Hewlett-Packard said this is no time to relax, and hard work lies ahead
The company said that net profit in the three months to 31 January was $1.23bn (£706m), up from $943m a year earlier.
It also expects profit in the current quarter to at least match that level.
The company has been cutting costs and prices in an effort to lure customers from rivals, and has reported three straight quarters of earnings growth.
Hewlett-Packard shares climbed 2.3% to $32.40 during after hours electronic trading in New York.
'Hard work remains'
"Growth was balanced across most of our businesses and geographies, cash flow was strong and we were disciplined in controlling costs," said Mark Hurd, Hewlett-Packard's chief executive.
"While hard work remains ahead of us, our efforts are starting to show results."
Mr Hurd took over from former CEO Carly Fiorina last year after Hewlett-Packard's purchase of Compaq.

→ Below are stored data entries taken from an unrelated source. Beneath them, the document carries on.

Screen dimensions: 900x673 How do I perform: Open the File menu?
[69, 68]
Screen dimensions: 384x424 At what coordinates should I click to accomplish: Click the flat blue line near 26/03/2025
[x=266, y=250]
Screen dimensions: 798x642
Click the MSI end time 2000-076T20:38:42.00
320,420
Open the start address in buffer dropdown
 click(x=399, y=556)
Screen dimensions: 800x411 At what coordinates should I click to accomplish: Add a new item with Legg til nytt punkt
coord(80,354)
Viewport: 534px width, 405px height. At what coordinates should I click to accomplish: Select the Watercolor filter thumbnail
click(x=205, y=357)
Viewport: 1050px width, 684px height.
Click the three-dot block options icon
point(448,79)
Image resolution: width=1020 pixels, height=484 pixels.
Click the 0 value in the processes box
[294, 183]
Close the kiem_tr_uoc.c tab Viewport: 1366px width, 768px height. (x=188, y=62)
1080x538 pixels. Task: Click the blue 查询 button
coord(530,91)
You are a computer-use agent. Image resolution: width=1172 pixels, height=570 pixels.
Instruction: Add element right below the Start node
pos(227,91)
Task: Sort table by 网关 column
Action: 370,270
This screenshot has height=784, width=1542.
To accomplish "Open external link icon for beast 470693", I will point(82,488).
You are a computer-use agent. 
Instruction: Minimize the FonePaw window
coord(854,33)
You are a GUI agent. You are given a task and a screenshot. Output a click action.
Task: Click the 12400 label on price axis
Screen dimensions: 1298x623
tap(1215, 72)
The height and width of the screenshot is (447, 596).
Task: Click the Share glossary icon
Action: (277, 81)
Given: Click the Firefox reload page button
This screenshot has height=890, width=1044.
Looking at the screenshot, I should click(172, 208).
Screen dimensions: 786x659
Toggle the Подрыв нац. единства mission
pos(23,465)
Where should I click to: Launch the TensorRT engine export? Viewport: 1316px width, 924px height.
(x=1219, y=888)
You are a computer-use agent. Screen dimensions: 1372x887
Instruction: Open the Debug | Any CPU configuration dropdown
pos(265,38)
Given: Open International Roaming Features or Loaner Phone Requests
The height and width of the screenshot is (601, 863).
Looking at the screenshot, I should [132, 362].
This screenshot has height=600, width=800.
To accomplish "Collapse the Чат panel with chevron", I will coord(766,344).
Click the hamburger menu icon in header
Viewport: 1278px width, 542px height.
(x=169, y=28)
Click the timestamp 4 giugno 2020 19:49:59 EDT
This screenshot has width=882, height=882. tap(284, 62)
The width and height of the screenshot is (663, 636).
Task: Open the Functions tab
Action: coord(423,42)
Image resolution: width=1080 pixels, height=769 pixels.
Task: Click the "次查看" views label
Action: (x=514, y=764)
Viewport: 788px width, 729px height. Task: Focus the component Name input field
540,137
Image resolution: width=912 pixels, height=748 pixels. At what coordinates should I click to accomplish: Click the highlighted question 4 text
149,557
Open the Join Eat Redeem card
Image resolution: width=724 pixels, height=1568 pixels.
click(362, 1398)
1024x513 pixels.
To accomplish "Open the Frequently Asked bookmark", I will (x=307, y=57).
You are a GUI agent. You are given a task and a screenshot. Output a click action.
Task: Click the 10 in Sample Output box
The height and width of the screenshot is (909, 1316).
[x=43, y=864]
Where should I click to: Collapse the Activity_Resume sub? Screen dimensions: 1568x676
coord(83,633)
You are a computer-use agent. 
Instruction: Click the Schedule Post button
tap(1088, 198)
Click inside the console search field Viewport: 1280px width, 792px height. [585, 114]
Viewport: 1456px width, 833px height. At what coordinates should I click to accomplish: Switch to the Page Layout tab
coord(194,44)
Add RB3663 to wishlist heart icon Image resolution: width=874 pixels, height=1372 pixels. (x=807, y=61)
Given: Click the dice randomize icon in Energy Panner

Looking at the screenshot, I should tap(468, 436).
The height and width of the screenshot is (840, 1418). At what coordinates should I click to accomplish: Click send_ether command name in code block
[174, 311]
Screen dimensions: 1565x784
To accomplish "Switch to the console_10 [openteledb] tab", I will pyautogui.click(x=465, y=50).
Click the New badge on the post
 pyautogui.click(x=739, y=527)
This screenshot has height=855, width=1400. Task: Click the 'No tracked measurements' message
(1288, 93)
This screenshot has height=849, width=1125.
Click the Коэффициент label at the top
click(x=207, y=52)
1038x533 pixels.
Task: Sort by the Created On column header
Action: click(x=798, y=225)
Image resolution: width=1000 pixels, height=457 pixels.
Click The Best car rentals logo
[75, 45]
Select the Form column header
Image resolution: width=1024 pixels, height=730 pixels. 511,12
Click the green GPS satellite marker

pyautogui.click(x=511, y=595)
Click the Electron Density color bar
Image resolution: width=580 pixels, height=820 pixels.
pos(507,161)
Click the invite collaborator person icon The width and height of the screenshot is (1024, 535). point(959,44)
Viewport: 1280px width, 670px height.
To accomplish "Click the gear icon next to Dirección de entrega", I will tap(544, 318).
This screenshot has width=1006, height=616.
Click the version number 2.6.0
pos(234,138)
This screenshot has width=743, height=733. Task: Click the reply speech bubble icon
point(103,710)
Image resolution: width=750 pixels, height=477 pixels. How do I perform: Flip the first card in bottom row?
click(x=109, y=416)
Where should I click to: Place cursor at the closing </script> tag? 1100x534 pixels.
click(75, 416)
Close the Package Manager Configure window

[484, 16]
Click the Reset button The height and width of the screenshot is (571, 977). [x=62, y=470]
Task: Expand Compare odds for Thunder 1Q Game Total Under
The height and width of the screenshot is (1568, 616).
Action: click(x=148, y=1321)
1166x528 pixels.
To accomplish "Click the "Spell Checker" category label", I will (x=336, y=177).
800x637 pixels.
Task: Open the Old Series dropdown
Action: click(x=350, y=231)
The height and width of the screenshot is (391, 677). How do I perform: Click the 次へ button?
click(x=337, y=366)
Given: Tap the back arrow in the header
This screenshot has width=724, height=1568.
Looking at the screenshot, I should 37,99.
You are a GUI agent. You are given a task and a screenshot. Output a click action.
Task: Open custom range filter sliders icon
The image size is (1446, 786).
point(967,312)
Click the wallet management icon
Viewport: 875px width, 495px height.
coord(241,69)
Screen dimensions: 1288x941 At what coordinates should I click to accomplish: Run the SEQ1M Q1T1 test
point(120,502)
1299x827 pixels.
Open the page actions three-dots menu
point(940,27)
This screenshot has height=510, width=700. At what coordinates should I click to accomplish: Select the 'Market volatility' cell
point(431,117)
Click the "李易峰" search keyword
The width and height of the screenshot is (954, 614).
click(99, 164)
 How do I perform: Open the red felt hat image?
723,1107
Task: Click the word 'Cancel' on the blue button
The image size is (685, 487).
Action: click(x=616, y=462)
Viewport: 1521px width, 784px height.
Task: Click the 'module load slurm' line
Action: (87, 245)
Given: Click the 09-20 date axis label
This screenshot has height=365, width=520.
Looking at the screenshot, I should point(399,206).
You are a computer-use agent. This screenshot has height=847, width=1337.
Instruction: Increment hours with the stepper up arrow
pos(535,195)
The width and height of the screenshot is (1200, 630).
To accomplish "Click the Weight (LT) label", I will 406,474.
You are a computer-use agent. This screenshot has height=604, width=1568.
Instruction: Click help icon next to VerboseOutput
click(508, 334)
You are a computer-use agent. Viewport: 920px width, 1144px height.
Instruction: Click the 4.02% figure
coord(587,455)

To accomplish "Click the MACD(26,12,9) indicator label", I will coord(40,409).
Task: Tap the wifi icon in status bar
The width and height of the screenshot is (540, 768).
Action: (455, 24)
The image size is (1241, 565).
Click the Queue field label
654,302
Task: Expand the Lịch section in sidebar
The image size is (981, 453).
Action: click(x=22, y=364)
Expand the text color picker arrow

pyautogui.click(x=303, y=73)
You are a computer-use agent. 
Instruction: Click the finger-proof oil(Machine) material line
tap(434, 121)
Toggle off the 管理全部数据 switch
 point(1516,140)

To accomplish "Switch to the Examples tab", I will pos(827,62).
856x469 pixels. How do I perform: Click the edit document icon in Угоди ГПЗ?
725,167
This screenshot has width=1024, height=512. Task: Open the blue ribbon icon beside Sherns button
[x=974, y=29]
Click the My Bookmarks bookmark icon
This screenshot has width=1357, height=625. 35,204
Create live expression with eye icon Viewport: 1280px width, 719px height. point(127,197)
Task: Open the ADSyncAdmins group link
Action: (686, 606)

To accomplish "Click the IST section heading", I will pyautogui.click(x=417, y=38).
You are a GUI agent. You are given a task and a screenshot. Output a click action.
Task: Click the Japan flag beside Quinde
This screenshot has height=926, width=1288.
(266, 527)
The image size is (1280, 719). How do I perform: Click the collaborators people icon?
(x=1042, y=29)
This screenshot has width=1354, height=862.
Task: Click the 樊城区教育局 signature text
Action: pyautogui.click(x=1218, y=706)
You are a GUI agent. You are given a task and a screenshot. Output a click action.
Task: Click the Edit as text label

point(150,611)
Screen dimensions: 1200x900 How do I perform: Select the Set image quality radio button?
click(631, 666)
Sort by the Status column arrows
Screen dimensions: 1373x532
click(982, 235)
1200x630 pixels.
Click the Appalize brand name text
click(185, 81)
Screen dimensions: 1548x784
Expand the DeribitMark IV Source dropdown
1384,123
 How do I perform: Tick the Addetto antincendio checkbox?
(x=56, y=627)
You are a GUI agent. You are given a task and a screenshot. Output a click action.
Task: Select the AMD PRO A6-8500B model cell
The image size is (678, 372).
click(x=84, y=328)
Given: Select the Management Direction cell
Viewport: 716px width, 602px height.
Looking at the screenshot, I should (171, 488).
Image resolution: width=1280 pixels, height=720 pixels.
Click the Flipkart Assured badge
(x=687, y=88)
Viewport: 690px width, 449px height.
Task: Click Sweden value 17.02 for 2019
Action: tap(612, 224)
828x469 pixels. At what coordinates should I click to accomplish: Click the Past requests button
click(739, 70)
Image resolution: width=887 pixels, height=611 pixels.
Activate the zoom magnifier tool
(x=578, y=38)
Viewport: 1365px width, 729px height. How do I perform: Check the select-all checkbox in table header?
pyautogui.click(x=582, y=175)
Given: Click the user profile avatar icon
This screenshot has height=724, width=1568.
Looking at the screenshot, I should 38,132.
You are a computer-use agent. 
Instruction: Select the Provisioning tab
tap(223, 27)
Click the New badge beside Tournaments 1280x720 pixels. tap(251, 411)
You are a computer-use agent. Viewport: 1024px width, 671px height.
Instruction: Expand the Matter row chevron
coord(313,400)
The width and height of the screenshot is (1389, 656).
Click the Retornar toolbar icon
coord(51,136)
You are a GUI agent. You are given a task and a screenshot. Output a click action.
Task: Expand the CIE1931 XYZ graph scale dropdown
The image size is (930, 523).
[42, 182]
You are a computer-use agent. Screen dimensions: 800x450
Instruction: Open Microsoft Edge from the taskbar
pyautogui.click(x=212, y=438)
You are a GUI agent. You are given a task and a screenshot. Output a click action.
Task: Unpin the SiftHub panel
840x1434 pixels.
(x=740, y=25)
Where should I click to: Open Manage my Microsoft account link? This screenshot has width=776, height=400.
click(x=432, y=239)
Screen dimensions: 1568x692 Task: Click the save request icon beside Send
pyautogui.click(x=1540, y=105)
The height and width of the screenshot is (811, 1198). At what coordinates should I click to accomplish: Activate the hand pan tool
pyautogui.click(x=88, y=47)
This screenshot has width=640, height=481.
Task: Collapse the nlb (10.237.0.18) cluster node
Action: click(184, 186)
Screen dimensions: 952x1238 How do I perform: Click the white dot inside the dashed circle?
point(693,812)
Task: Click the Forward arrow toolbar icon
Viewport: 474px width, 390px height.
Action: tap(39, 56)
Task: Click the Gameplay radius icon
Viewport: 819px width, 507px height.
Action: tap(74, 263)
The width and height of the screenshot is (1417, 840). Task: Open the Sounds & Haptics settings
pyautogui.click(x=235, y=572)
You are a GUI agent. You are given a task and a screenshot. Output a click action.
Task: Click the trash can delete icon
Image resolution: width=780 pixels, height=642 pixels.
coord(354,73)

In an effort to trim costs, he announced plans to cut more than 15,000 jobs and save almost $2bn a year.
The company said that during the fiscal first quarter sales rose by 5.6% to $22.7bn.
Sales in the firm's computer division increased by 8%, as it did in the key imaging and printing group. Supply revenue rose 11% and at its enterprise storage and servers group, revenue rose by 5%.